# Aim of the exercise:
The records should be written out in full, with nothing altered.

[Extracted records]
[Start of Attachment]

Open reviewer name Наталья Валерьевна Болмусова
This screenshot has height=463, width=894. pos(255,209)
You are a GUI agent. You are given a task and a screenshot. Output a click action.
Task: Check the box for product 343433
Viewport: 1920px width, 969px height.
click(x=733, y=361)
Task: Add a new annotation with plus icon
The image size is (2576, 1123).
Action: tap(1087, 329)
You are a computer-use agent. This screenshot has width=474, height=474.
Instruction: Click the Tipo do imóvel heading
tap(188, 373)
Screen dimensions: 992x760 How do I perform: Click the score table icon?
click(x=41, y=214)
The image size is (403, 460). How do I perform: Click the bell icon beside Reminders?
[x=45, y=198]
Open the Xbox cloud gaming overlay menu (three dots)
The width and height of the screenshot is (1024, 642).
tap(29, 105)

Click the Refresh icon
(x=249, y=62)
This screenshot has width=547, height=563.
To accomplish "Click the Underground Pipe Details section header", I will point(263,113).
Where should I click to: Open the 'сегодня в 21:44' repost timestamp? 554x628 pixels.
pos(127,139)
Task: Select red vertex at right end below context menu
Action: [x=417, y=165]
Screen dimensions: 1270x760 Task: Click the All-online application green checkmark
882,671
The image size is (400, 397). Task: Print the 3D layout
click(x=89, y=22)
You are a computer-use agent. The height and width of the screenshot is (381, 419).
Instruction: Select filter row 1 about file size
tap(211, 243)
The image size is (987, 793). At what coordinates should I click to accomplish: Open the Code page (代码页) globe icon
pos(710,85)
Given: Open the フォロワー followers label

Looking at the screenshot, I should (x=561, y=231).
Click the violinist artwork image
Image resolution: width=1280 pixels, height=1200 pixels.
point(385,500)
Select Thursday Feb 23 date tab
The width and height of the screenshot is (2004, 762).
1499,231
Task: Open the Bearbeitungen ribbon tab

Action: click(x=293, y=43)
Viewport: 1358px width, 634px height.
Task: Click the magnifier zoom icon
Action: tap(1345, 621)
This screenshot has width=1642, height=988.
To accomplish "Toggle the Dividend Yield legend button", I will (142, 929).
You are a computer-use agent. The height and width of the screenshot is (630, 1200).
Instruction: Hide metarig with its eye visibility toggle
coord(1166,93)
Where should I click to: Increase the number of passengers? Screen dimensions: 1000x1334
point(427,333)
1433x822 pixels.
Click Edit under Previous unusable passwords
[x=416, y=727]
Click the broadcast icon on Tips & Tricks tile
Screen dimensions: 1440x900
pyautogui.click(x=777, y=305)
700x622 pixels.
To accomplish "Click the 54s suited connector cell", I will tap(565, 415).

[End of Attachment]

# Response:
Open reviewer name Наталья Валерьевна Болмусова
This screenshot has height=463, width=894. pos(255,209)
You are a GUI agent. You are given a task and a screenshot. Output a click action.
Task: Check the box for product 343433
Viewport: 1920px width, 969px height.
click(x=733, y=361)
Task: Add a new annotation with plus icon
The image size is (2576, 1123).
Action: tap(1087, 329)
You are a computer-use agent. This screenshot has width=474, height=474.
Instruction: Click the Tipo do imóvel heading
tap(188, 373)
Screen dimensions: 992x760 How do I perform: Click the score table icon?
click(x=41, y=214)
The image size is (403, 460). How do I perform: Click the bell icon beside Reminders?
[x=45, y=198]
Open the Xbox cloud gaming overlay menu (three dots)
The width and height of the screenshot is (1024, 642).
tap(29, 105)

Click the Refresh icon
(x=249, y=62)
This screenshot has width=547, height=563.
To accomplish "Click the Underground Pipe Details section header", I will point(263,113).
Where should I click to: Open the 'сегодня в 21:44' repost timestamp? 554x628 pixels.
pos(127,139)
Task: Select red vertex at right end below context menu
Action: [x=417, y=165]
Screen dimensions: 1270x760 Task: Click the All-online application green checkmark
882,671
The image size is (400, 397). Task: Print the 3D layout
click(x=89, y=22)
You are a computer-use agent. The height and width of the screenshot is (381, 419).
Instruction: Select filter row 1 about file size
tap(211, 243)
The image size is (987, 793). At what coordinates should I click to accomplish: Open the Code page (代码页) globe icon
pos(710,85)
Given: Open the フォロワー followers label

Looking at the screenshot, I should (x=561, y=231).
Click the violinist artwork image
Image resolution: width=1280 pixels, height=1200 pixels.
point(385,500)
Select Thursday Feb 23 date tab
The width and height of the screenshot is (2004, 762).
1499,231
Task: Open the Bearbeitungen ribbon tab

Action: click(x=293, y=43)
Viewport: 1358px width, 634px height.
Task: Click the magnifier zoom icon
Action: tap(1345, 621)
This screenshot has width=1642, height=988.
To accomplish "Toggle the Dividend Yield legend button", I will (142, 929).
You are a computer-use agent. The height and width of the screenshot is (630, 1200).
Instruction: Hide metarig with its eye visibility toggle
coord(1166,93)
Where should I click to: Increase the number of passengers? Screen dimensions: 1000x1334
point(427,333)
1433x822 pixels.
Click Edit under Previous unusable passwords
[x=416, y=727]
Click the broadcast icon on Tips & Tricks tile
Screen dimensions: 1440x900
pyautogui.click(x=777, y=305)
700x622 pixels.
To accomplish "Click the 54s suited connector cell", I will tap(565, 415).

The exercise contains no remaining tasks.